Although it is by no means its purpose, the book is useful to counter this faulty narrative. It shows that China was rich of new religious movements in the 19th and early 20th century, not less than Europe or United States. Absent the brutal suppression by the CCP, they would have created a vibrant religious pluralism, as it indeed exists in Taiwan today. The fact that several movements produced sacred scriptures, which are not necessarily trivial, shows that dismissing them as “folk religion” is wrong. Confucian elements were present and strong, and they were religious rather than merely philosophical.

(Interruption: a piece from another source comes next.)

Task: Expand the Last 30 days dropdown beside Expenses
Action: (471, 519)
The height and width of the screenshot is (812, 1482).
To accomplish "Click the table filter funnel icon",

As for the Republican struggle against “superstition” and the May Fourth Movement, Western scholars know that anticlerical and Socialist movements and leaders of the 19th and early 20th century have been critical of mainline religion (i.e. Christianity) but open and often enthusiastic about new religions they regarded as “compatible with science,” including Spiritualism and Theosophy. The book shows that the same happened in China. One chapter traces the history of the Shanghai Spiritualist Society (Shanghai Lingxuehui, 上海靈學會), which was in touch with American, European, and Japanese counterparts, claimed that Spiritualism (including a reformed version of traditional Chinese spirit-writing) can be “proved” by science, and attracted a secularist intellectual elite.
Even more interesting is the case of Tient’i Teachings (another group that maintain a significant presence in Taiwan). Li Yujie (李玉階, 1901–1994), who is at the origin of the modern version of the movement, participated as a student in the May Fourth Movement and became an influential bureaucrat of the Chinese Republic. Ministers and generals who publicly denounced “superstition” followed Li, who also proclaimed that his religion was fully “compatible with science.” The same officers of the Republic attended secret retreats where extraordinary claims were made for the healing powers and status of Li and his predecessor, Xiao Changming (蕭昌明, 1897-1943).
China seems to have been very much similar to the West, both in the production of new religious movements and in attracting to them figures from the political left who were officially promoting the struggle against “superstition.” Reconstructions of “Chinese traditional culture” as “non-religious,” and of the rich Chinese religious pluralism as mere “folk religion” should be viewed as propaganda rather than history.